One thing I like about playing through the scenarios and expansions in order is that you learn a lot about each card. I'm still tweaking my decks, if I notice I almost never play a particular card I will take it out, so there's a better chance something more useful will come up.

4 hours ago, Silblade said:

I believe that there exist Core solo deck, which could beat this scenario, even in normal mode.

I've actually done this with a single core set, so it is possible. It requires a healthy dose of luck, though.

I did this once and got very lucky but I have no desire to repeat it, there are funnier escape quests out there (Mount Gram for instance).

6 hours ago, Wandalf the Gizzard said:

I've actually done this with a single core set, so it is possible. It requires a healthy dose of luck, though.

You guys give me hope. Like you say, I imagine it will take a really lucky draw, especially from the Encounter cards.

I've tried several different decks, but lately I've been almost exclusively using a Spirit/Leadership deck with Aragorn, Eowyn, and Eleanor. Eleanor has to be the prisoner, of course. I feel like this will get me there eventually.

Well, I'm glad you'll keep trying! You might be more successful (I was at least) if you switched out Eleanor for Theodred.

I do not think it matters much at this point who the prisoner is: for me it was Denethor (in a Spirit Leadership deck).

Outside core-only, best odds for a single deck would likely be a Vilya deck, since the one-per-turn ally restriction is for playing, not putting into play.

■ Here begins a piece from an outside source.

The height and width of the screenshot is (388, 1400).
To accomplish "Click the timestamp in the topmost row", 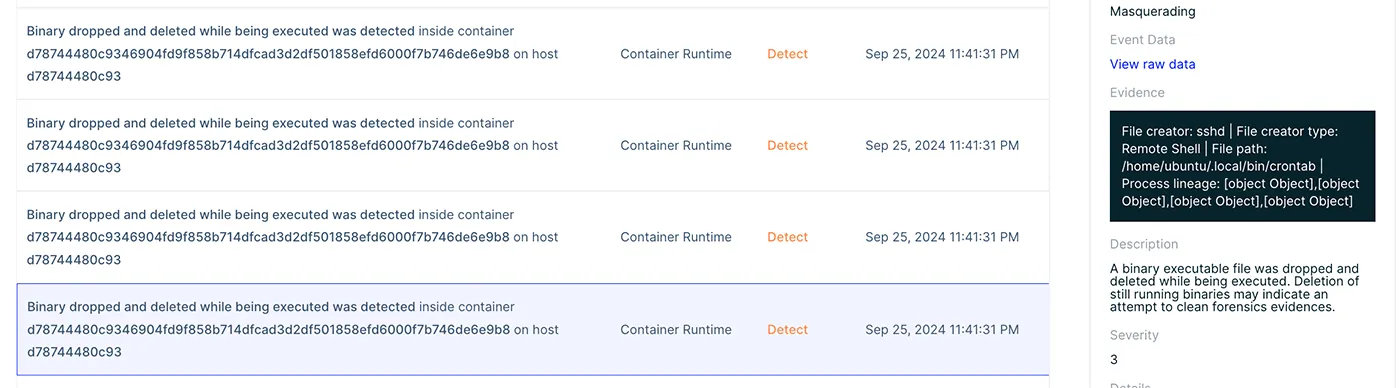I will [942, 54].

Inside the core you hope for whiffing treacheries on the objectives. Or just do it with two decks, which I think is a more reasonable option. I've never actually attempted it with a single deck and feel no great desire to do so. It scales badly.

5 hours ago, Wandalf the Gizzard said:

Well, I'm glad you'll keep trying! You might be more successful (I was at least) if you switched out Eleanor for Theodred.

Thanks for the tip. Normally I always pair Theodred with Aragorn, but I started using Eleanor to avoid Caught in a Web.

A Test of Will will also cancel it, but that only helps if you have one. I don't believe Leadership/Spirit has any cards that remove attachments after the fact (although I think there are some shadow effects in the Encounter Deck that get rid of it, oddly enough) that are in the Core set.